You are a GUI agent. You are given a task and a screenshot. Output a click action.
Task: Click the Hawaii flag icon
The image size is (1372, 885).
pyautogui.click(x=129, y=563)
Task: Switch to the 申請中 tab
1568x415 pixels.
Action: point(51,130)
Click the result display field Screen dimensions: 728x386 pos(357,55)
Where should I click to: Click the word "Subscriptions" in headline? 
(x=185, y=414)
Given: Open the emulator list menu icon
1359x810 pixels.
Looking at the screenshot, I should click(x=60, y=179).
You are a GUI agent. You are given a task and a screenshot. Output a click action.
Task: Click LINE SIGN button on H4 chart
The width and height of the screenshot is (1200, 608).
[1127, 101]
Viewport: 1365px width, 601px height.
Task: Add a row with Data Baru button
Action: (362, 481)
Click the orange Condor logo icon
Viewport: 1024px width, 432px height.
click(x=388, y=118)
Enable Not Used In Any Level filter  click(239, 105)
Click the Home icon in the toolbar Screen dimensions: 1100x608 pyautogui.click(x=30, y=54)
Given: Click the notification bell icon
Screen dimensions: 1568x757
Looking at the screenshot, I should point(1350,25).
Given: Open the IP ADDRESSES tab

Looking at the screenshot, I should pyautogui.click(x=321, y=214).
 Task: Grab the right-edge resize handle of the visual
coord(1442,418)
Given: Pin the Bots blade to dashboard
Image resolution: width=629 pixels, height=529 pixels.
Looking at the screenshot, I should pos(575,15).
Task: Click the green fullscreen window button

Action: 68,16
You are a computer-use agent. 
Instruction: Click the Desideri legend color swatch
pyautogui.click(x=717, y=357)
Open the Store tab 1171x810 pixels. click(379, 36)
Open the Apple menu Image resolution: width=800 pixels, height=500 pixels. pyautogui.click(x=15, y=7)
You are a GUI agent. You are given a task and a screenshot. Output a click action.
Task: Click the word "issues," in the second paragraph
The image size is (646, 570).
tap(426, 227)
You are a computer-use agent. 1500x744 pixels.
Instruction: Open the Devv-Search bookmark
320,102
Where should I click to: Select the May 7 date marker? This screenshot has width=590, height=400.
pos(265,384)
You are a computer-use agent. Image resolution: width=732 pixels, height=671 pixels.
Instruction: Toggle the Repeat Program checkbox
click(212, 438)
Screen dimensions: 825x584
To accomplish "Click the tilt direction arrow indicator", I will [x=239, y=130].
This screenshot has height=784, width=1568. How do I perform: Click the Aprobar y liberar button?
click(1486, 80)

--- --- ---

## GOAL
Write out the material above word for word, from the line containing "Task: Switch to the 申請中 tab" down through the line containing "pos(265,384)", including both of those lines.

## WRITTEN SOLUTION
Task: Switch to the 申請中 tab
1568x415 pixels.
Action: point(51,130)
Click the result display field Screen dimensions: 728x386 pos(357,55)
Where should I click to: Click the word "Subscriptions" in headline? 
(x=185, y=414)
Given: Open the emulator list menu icon
1359x810 pixels.
Looking at the screenshot, I should click(x=60, y=179).
You are a GUI agent. You are given a task and a screenshot. Output a click action.
Task: Click LINE SIGN button on H4 chart
The width and height of the screenshot is (1200, 608).
[1127, 101]
Viewport: 1365px width, 601px height.
Task: Add a row with Data Baru button
Action: (362, 481)
Click the orange Condor logo icon
Viewport: 1024px width, 432px height.
click(x=388, y=118)
Enable Not Used In Any Level filter  click(239, 105)
Click the Home icon in the toolbar Screen dimensions: 1100x608 pyautogui.click(x=30, y=54)
Given: Click the notification bell icon
Screen dimensions: 1568x757
Looking at the screenshot, I should point(1350,25).
Given: Open the IP ADDRESSES tab

Looking at the screenshot, I should pyautogui.click(x=321, y=214).
 Task: Grab the right-edge resize handle of the visual
coord(1442,418)
Given: Pin the Bots blade to dashboard
Image resolution: width=629 pixels, height=529 pixels.
Looking at the screenshot, I should pos(575,15).
Task: Click the green fullscreen window button

Action: 68,16
You are a computer-use agent. 
Instruction: Click the Desideri legend color swatch
pyautogui.click(x=717, y=357)
Open the Store tab 1171x810 pixels. click(379, 36)
Open the Apple menu Image resolution: width=800 pixels, height=500 pixels. pyautogui.click(x=15, y=7)
You are a GUI agent. You are given a task and a screenshot. Output a click action.
Task: Click the word "issues," in the second paragraph
The image size is (646, 570).
tap(426, 227)
You are a computer-use agent. 1500x744 pixels.
Instruction: Open the Devv-Search bookmark
320,102
Where should I click to: Select the May 7 date marker? This screenshot has width=590, height=400.
pos(265,384)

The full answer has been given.